Bug #10491 Server returns data as charset binary SHOW CREATE TABLE or SELECT FROM I_S
Submitted: 9 May 2005 19:19 Modified: 31 Jul 2007 18:41
Reporter: Tetsuro Ikeda Email Updates:
Status: Closed Impact on me:
None 
Category:MySQL Server: Charsets Severity:S2 (Serious)
Version:4.1 and up OS:Any
Assigned to: Alexander Nozdrin
Tags: bfsm_2007_04_05, bfsm_2007_06_21

[9 May 2005 19:19] Tetsuro Ikeda
Description:
hi!

When I was writing a test code which use Japanese character as table name,
and When I was using "SHOW CREATE TABLE..." statement for
checking whether the table name is correctly stored or not, 
I got the broken String from Connector/J.

At first, I guessed this is a connector/J's bug, but it isn't.

I searched what is the problem, and finally I found the MySQL
server returned the ResultSet'data as charset "binary".

Charset "binary" from MySQL is mapped to charset "US-ASCII" for Java
in the Connector/J

At first, table name is sent to MySQL server by Connector/J
as Japanese charsets (I tried UTF-8, EUC_JP, Shift_JIS ...),
but MySQL server returns to Connector/J as binary(US-ASCII).
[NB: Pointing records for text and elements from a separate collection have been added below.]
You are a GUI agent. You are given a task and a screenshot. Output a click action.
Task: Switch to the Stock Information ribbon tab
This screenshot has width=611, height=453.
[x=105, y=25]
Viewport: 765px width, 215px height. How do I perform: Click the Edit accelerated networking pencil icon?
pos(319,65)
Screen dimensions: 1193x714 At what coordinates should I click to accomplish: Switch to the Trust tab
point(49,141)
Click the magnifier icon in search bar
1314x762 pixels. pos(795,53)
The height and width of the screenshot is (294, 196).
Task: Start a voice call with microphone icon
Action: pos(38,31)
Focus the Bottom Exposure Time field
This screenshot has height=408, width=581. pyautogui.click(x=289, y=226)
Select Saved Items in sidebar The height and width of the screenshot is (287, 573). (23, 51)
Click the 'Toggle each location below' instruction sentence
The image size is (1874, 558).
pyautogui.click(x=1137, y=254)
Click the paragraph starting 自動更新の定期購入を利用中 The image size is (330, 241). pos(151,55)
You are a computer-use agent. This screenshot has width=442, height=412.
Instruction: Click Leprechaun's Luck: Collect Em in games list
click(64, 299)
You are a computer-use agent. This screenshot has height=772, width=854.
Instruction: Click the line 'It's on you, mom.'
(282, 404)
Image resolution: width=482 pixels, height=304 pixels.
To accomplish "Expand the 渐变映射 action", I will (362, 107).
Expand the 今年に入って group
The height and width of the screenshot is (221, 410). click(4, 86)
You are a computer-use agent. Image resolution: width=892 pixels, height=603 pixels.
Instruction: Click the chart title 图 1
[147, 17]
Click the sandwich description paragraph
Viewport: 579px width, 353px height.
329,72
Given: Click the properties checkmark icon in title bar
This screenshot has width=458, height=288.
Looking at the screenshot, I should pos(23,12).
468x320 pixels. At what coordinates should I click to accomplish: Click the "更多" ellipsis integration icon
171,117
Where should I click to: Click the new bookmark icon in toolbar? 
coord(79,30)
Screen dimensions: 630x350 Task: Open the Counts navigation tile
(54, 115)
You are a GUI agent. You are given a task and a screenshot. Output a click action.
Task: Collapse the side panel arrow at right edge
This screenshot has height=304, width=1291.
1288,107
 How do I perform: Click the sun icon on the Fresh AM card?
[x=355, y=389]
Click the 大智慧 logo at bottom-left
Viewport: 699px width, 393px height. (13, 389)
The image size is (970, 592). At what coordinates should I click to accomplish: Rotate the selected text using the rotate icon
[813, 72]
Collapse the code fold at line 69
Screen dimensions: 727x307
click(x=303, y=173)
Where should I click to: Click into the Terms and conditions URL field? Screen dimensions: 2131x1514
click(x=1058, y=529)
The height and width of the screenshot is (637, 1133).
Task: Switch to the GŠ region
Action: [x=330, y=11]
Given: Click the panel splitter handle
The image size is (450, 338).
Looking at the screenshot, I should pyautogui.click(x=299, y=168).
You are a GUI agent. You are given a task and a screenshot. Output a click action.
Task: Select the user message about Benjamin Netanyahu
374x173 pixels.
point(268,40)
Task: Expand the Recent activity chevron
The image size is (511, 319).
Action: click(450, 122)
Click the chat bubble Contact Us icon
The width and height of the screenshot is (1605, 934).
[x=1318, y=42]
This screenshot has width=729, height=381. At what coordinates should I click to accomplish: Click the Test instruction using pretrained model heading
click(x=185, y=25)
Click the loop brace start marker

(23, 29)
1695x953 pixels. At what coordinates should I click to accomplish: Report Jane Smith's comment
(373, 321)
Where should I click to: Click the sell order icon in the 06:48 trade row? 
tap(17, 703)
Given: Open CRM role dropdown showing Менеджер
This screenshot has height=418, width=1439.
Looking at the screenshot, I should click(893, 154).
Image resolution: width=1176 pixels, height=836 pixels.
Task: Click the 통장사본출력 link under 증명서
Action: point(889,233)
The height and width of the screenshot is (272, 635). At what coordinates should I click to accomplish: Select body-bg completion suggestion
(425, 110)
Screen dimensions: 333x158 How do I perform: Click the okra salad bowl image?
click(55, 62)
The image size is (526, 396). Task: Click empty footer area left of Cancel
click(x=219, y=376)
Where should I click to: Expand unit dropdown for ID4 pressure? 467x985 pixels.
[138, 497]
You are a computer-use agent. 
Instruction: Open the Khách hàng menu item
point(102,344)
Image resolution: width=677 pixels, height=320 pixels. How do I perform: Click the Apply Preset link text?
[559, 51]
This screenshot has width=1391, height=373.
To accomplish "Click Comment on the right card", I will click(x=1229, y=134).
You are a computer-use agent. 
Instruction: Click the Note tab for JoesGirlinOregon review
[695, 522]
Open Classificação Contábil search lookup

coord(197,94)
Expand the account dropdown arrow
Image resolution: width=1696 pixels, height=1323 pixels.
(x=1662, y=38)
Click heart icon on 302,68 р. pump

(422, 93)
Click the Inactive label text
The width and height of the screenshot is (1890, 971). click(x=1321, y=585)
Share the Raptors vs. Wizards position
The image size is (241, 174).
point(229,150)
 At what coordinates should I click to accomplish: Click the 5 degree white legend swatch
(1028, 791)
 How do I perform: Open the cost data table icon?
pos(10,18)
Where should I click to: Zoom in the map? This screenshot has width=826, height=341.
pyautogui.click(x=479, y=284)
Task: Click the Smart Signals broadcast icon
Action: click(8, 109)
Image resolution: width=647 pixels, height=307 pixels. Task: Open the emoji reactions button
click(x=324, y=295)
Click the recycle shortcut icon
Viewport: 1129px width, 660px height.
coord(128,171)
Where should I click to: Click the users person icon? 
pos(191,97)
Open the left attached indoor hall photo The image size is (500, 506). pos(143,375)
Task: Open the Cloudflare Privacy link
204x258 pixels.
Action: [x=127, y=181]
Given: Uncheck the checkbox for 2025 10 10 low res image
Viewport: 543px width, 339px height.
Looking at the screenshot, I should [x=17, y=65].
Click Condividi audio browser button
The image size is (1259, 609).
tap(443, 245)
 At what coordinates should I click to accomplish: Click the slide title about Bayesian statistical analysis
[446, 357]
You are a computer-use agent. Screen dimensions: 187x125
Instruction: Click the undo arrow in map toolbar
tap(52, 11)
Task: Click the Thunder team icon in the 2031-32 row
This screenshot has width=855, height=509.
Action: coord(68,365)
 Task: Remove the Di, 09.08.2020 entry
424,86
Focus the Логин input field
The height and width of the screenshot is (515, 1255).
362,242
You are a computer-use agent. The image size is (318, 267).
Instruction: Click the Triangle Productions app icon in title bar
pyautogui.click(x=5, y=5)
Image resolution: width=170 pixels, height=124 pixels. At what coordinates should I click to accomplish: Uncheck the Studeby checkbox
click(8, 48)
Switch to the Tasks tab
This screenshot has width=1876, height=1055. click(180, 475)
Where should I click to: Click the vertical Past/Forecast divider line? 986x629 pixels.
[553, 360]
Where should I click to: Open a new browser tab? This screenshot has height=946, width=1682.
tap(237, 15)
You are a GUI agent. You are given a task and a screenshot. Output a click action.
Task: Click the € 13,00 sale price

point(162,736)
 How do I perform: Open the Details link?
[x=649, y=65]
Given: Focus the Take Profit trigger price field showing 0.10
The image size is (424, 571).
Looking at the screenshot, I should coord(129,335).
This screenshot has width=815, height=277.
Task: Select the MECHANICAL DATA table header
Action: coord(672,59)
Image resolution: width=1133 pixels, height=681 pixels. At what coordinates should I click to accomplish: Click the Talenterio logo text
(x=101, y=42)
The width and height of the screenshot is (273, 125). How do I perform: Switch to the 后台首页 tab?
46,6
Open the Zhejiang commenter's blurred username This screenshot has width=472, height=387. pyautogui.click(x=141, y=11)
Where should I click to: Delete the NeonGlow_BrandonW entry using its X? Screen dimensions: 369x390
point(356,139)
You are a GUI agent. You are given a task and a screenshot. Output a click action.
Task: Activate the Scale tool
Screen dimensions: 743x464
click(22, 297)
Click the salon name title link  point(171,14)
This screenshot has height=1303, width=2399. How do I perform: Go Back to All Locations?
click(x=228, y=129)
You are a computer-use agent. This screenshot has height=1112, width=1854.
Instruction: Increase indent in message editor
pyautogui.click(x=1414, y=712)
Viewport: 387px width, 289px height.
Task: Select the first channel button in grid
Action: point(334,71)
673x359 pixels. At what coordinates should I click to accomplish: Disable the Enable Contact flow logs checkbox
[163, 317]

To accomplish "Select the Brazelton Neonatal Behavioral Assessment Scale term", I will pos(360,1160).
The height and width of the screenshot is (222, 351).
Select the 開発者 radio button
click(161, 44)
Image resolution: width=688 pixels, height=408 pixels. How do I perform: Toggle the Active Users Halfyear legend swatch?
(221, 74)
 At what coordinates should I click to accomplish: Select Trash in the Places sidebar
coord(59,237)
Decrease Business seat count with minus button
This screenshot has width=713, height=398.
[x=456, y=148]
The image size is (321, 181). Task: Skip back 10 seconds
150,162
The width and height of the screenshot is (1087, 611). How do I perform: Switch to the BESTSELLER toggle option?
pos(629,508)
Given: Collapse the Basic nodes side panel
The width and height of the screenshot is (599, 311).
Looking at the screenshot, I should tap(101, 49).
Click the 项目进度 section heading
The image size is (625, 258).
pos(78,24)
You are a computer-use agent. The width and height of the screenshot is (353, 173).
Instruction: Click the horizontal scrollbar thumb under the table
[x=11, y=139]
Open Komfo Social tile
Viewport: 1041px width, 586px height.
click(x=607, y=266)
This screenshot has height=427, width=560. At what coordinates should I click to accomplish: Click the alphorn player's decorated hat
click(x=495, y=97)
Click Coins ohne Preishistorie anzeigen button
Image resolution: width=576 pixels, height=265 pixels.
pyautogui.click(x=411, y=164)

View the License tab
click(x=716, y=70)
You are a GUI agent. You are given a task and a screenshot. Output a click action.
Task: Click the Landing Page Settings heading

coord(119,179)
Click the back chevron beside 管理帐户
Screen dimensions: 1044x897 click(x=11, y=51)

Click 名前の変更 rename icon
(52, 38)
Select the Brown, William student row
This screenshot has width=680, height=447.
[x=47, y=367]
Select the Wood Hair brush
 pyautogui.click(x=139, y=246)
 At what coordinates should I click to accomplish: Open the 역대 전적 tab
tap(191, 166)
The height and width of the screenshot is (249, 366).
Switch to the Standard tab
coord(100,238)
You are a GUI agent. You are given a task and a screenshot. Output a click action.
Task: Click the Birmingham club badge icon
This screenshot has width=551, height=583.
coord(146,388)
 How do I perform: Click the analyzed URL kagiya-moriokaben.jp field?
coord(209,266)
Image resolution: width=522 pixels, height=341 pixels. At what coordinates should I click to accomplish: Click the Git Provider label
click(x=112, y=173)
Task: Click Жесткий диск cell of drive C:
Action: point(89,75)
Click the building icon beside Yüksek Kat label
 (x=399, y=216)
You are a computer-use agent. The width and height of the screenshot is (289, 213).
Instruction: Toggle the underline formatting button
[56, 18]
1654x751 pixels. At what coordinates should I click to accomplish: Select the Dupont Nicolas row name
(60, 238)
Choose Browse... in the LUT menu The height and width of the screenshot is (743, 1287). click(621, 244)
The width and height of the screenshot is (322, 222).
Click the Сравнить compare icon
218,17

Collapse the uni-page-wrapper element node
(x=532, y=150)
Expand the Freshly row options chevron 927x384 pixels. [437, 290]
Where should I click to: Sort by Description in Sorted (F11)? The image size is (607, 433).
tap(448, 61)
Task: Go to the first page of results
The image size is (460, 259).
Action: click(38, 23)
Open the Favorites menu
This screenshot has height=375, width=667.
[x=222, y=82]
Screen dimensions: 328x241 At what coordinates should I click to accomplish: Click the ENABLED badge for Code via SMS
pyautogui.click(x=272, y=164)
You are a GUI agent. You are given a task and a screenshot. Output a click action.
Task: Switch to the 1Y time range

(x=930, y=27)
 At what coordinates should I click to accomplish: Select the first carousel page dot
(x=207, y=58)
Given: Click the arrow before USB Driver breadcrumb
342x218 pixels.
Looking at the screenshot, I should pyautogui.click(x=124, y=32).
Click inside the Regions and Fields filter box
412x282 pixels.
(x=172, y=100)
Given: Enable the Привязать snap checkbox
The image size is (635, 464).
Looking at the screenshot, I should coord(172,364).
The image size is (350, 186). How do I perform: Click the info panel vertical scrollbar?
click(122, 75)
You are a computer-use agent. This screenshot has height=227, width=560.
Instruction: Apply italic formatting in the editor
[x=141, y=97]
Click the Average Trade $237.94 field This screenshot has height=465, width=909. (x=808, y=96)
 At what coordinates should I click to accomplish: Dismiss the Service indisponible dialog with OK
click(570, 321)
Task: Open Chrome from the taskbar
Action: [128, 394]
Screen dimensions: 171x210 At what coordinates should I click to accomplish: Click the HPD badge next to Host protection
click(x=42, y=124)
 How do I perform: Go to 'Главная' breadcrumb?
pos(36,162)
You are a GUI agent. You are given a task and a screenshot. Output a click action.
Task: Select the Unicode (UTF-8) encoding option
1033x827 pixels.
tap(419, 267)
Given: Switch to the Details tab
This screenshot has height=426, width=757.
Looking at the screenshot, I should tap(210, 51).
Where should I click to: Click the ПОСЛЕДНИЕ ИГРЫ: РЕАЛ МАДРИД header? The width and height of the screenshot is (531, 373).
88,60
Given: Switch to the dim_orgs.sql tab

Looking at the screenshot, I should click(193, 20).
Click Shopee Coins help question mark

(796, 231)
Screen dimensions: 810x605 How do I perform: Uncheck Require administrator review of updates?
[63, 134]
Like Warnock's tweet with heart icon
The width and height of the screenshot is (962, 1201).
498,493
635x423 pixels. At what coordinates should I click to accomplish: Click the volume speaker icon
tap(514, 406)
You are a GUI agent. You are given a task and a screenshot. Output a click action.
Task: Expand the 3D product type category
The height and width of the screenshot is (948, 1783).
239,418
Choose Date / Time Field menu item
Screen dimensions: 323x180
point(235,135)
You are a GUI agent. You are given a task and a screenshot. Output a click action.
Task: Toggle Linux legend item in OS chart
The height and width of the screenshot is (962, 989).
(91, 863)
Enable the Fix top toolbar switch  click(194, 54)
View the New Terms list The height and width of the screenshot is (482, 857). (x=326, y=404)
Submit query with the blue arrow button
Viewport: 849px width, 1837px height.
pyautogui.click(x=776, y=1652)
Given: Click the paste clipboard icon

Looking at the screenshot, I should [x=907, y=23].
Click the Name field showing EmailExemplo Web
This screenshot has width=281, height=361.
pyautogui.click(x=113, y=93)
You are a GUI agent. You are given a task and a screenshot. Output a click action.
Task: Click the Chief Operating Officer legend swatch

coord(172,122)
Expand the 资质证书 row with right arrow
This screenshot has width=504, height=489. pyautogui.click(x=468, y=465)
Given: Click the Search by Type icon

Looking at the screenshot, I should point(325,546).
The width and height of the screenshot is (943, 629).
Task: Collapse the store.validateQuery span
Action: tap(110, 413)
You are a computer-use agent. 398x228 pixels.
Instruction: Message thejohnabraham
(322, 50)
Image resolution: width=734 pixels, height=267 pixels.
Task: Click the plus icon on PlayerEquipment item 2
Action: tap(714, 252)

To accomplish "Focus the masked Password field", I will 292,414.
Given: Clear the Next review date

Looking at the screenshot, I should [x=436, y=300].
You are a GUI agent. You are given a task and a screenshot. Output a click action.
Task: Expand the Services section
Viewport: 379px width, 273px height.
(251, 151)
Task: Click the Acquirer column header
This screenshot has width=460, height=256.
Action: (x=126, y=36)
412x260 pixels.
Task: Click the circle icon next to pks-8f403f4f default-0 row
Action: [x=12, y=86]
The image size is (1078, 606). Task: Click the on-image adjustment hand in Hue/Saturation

Yeah, returned table name is broken because the string is converted
to US-ASCII which do not have Japanese letters.

So, I used "information_schema" database instead of using "SHOW
CREATE TABLE..." in the current "ConnectorJapaneseTest.java" because if
ResultSet's data from information_schema is returned as charset utf8,
and  utf8 is converted to UTF-8 by Connector/J that doesn't break table
name string.

By adding System.out.println() to Field.java's constructor and
MysqlIO.java's unpackField method, I noticed this.
Server returns the charset of data by using charset number "63".
This number is used in CharsetMapping's INDEX_TO_CHARSET array.
63 means charset "binary".

And also number 63 or 33 can be found in $MYSQLSERVER/share/charsets/index.xml

MySQL manual says any metadata is returned as charset utf8.
<http://dev.mysql.com/doc/mysql/en/charset-metadata.html>

So, I think this may be server bug...

But difficulty is that I have no way to explain that server returns data
as charset binary, except using System.out.println on Field.java and
MysqlIO.java

How to repeat:
Check the charset number from Server when you use "SHOW CREATE TABLE..." by anything you can. I used Connector/J and checked the custom debug log (System.out.println if you use Java) on Field.java's constructor or MysqlIO.java's unpackField method.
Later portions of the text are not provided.